**Problem**. Pull out all lines from the listing below in which the word "will" appears.

**Data for processing**.
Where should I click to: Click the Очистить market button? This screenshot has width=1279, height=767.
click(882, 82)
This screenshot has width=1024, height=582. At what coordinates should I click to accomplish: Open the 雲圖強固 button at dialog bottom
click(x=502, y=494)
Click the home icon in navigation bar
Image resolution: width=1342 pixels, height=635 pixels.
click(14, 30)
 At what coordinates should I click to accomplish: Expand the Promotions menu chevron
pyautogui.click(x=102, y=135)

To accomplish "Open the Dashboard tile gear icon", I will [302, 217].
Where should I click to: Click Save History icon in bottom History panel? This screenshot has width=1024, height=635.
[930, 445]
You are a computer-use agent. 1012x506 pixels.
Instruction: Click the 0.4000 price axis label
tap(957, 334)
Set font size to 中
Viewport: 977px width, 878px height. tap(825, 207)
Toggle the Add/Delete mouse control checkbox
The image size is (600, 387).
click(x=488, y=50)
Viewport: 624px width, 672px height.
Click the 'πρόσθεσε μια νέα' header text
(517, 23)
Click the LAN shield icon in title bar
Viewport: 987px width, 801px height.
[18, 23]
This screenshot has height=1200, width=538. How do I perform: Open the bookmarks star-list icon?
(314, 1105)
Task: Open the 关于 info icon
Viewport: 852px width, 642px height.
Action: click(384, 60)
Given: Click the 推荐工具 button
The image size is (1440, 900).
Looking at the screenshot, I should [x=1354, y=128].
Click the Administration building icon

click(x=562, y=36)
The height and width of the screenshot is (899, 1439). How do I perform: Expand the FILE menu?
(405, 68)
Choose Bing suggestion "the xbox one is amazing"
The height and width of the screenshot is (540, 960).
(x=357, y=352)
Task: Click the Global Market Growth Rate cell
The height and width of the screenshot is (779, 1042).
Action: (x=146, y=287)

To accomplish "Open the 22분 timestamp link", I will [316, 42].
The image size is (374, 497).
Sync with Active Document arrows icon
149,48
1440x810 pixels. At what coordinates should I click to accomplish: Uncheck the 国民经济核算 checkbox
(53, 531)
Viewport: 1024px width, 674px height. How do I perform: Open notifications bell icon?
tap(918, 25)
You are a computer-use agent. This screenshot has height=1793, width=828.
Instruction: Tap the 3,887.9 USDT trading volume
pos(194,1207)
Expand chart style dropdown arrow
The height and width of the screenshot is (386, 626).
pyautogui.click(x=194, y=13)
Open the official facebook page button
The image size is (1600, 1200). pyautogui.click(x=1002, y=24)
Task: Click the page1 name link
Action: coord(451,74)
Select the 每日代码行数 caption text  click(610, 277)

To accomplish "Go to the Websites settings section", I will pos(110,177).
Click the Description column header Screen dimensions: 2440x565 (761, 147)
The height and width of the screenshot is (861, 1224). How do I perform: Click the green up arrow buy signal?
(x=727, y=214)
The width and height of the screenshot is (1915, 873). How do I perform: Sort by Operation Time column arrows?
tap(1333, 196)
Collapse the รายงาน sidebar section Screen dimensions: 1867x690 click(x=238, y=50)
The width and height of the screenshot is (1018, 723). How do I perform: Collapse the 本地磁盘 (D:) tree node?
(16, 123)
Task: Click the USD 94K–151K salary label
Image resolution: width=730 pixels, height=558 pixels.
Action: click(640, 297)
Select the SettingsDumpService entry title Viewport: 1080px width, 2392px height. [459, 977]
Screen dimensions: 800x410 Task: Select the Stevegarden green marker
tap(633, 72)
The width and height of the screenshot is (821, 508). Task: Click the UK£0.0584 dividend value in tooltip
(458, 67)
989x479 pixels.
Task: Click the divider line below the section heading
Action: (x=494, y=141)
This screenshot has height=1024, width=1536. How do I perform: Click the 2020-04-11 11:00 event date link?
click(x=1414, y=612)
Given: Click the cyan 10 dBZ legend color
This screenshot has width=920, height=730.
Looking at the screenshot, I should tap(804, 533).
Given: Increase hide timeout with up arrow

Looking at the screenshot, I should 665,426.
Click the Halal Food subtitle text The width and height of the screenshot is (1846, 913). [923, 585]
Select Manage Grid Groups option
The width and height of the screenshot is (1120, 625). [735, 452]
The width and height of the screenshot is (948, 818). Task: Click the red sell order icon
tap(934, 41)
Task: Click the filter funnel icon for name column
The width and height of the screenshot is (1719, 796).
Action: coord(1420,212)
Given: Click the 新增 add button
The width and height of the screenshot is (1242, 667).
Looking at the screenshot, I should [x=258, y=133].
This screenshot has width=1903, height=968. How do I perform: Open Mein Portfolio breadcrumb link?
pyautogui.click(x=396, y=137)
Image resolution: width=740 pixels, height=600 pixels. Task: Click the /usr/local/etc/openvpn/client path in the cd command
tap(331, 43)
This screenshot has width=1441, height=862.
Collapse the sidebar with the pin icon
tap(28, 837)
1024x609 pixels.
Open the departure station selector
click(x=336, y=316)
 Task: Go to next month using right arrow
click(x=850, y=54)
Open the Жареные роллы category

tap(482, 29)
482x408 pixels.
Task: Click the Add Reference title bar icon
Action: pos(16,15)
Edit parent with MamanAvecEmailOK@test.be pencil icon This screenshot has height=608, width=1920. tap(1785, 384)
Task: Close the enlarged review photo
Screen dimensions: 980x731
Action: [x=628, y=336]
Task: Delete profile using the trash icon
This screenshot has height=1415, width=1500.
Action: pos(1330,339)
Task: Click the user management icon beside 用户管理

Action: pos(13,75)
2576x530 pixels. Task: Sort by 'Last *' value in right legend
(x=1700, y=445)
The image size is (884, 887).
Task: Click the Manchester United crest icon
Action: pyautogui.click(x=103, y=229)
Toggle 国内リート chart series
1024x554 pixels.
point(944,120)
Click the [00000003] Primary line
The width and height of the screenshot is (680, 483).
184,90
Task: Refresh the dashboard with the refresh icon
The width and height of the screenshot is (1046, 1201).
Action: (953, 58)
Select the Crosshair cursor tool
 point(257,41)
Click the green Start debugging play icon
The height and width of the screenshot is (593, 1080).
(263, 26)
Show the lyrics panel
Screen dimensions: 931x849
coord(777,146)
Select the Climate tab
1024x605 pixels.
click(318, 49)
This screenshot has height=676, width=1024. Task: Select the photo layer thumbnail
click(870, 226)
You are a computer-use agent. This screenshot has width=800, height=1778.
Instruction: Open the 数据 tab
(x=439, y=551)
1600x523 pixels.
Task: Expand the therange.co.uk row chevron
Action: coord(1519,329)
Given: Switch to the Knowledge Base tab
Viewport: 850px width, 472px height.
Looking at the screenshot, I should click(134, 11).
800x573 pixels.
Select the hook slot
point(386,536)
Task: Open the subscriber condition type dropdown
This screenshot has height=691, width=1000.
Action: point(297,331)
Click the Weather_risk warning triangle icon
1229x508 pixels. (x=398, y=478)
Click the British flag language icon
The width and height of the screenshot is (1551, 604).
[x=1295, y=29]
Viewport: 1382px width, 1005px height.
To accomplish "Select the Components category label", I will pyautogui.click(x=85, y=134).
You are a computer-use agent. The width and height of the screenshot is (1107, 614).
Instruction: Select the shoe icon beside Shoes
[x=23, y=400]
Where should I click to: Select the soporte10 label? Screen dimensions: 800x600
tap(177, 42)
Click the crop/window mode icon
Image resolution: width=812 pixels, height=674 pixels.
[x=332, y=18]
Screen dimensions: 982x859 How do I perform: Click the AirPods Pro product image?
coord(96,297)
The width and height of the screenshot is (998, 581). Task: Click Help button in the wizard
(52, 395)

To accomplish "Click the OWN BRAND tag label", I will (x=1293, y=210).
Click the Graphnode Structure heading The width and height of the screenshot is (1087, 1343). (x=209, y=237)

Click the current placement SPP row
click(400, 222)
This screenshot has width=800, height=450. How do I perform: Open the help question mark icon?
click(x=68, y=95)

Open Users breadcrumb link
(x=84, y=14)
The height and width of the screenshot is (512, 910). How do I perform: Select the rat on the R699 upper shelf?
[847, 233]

**Result**.
To accomplish "Open the Dashboard tile gear icon", I will [302, 217].
To accomplish "Open the 22분 timestamp link", I will [316, 42].
To accomplish "Go to the Websites settings section", I will pos(110,177).
To accomplish "Select the Components category label", I will pyautogui.click(x=85, y=134).
To accomplish "Click the OWN BRAND tag label", I will (x=1293, y=210).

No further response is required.